1. Make changes to your codebase to use the service's endpoint for files.
With this we'll assume we're using AWS S3. You'll need to make changes to your app's code to point at S3 rather than your local files. Obviously the steps to do this vary depending on your own application. I'd also recommend putting Cloudfront in front of your S3 bucket for both speed and cost savings.
You should put this change behind a feature flag. A feature flag is a concept used in software development to enable and disable features of an app very quickly. In simple terms it's a config file full of booleans. In our case it allows us to quickly switch from using local files to S3 files by changing a single variable.
Once it's all implemented and tested, leave the feature turned off so we're still serving local files.
2. Move existing files to S3.
Next we need to move all of our existing files to S3. The easiest way to do this is using AWS' CLI client.
First off set up an IAM user who has read-write access to a bucket on S3.
Then install AWS CLI on your server.
Then you can sync all of your files:
aws s3 sync source_folder s3://your_bucket_name/destination_folder/
Please note: You don't have to use AWS S3. There are now lots of other services available, which are often cheaper than S3, that use the same suite of APIs as S3 so they're drop-in replacements.
3. (Optional) set up Cloudfront
Cloudfront is a CDN. It has many uses, but for us it sits in front of S3 and serves files for us.
You can configure Cloudfront to run as 'origin pull', where it will pull files with the same path requested directly from S3, and then cache them indefinitely.
For example, let's say you have a file:
https://example-s3-bucket.com/images/myfile.jpg
Once configured you can instead request:
https://my-example-app.cloudfront.net/images/myfile.jpg
On the first request Cloudfront will download the file to the CDN, cache it, then serve it to the user. Subsequent requests will serve the cached file.
AWS have a guide on setting this up.
4. Ensure future files are uploaded to S3
You'll need to change your application's code to ensure future files are uploaded to S3.
You have multiple options here, you can opt to upload files directly to AWS S3 from a HTML form, or you can upload them to your server and sync from there.
There is no right or wrong approach, it depends on your circumstances.
Ensure this feature also has its own feature flag, or ties into the original feature flag from step 1.
5. Go live with S3 files
Once tested and you're happy you can resync all of your files (step 2: aws s3 sync source_folder s3://your_bucket_name/destination_folder/
), and then go live.
Going live is as simple as changing the feature flag to true.

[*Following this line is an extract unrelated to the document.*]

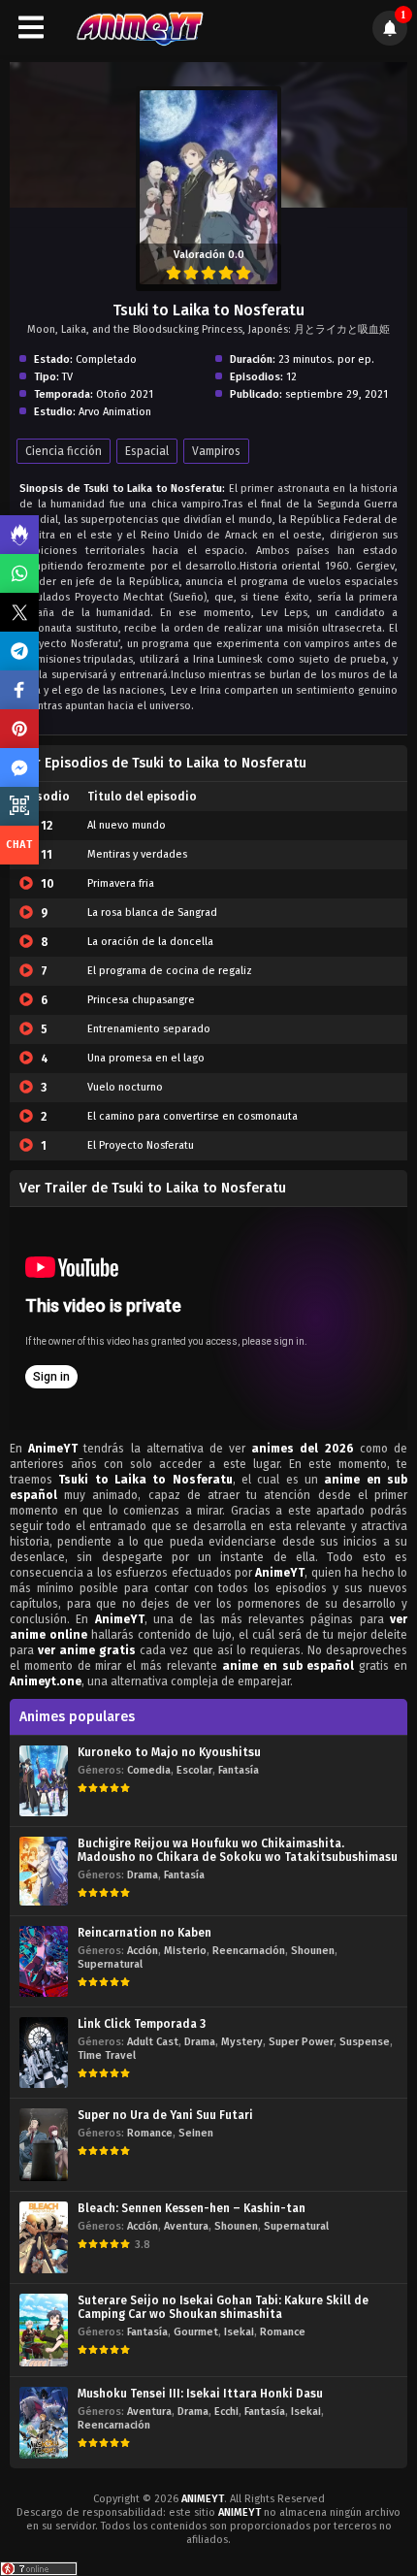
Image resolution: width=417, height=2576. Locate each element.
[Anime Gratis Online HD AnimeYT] (139, 27)
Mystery (242, 2042)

You can always re-sync after going live, just in case any files were uploaded during the last sync prior to going live.
You can get this done prior to the rest of the migration.
DNS preparation
OK, so that's user files taken care of, now we need to prep DNS.
DNS is a subject that is simple for the basics, but extremely complex when you dig into it. Fortunately we're sticking to the basics.
DNS is just a list of signposts for services. When someone's browser requests example.com their computer will ask the nameserver (DNS server) for that domain what IP address example.com points to. It's as simple as that.
A DNS record consists of:
- Record type (A, AAAA, CNAME, TXT, MX, etc)
- Record target (
example.com
,www.example.com
,whatever.example.com
) - Record value (IP address for a lot of records, a string for others)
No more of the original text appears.